Most roller coaster loops are not circular in shape. A commonly used shape is the clothoid loop, which resembles an inverted tear drop and allows for less intense G-forces throughout the element for the rider. The use of this shape was pioneered in 1976 on The New Revolution at Six Flags Magic Mountain, by Werner Stengel of leading coaster engineering firm Ing.-Büro Stengel GmbH.

On the way up, from the bottom to the top of the loop, gravity is in opposition to the direction of the cars and will slow the train. The train is slowest at the top of the loop. Once beyond the top, gravity helps to pull the cars down around the bend. If the loop's curvature is constant, the rider is subjected to the greatest force at the bottom. If the curvature of the track changes suddenly, as from level to a circular loop, the greatest force is imposed almost instantly . Gradual changes in curvature, as in the clothoid, reduce the force maximum (permitting more speed) and allow the rider time to cope safely with the changing force.

This "gentling" runs somewhat contrary to the coaster's raison d'être. Schwarzkopf-designed roller coasters often feature near-circular loops (in case of Thriller even without any reduction of curvature between two almost perfectly circular loops) resulting in intense rides—a trademark for the designer.
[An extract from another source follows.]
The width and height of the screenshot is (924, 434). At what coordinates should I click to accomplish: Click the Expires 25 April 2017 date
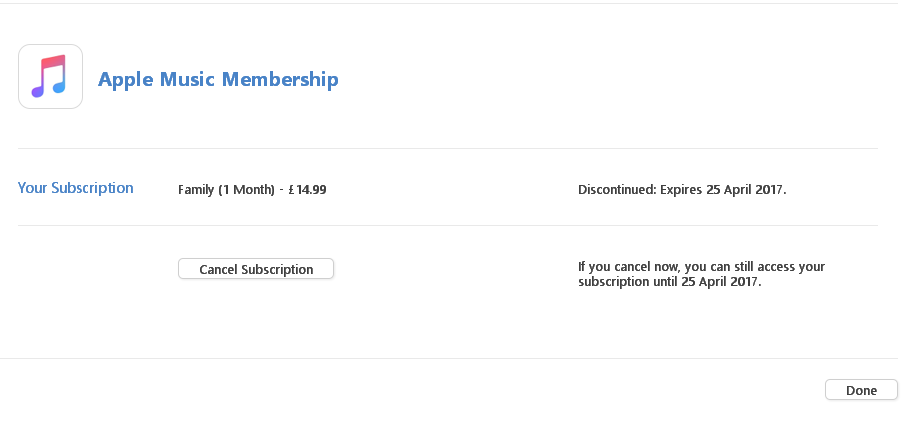[x=723, y=190]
It is rare for a roller coaster to stall in a vertical loop, although this has happened before. The Psyké Underground coaster (then known as Sirocco) at Walibi Belgium once stranded riders upside-down for several hours. The design of the trains and the rider restraint system (in this case, a simple lap bar) prevented any injuries from occurring, and the riders were removed with the use of a cherry picker. A similar incident occurred on Demon at Six Flags Great America.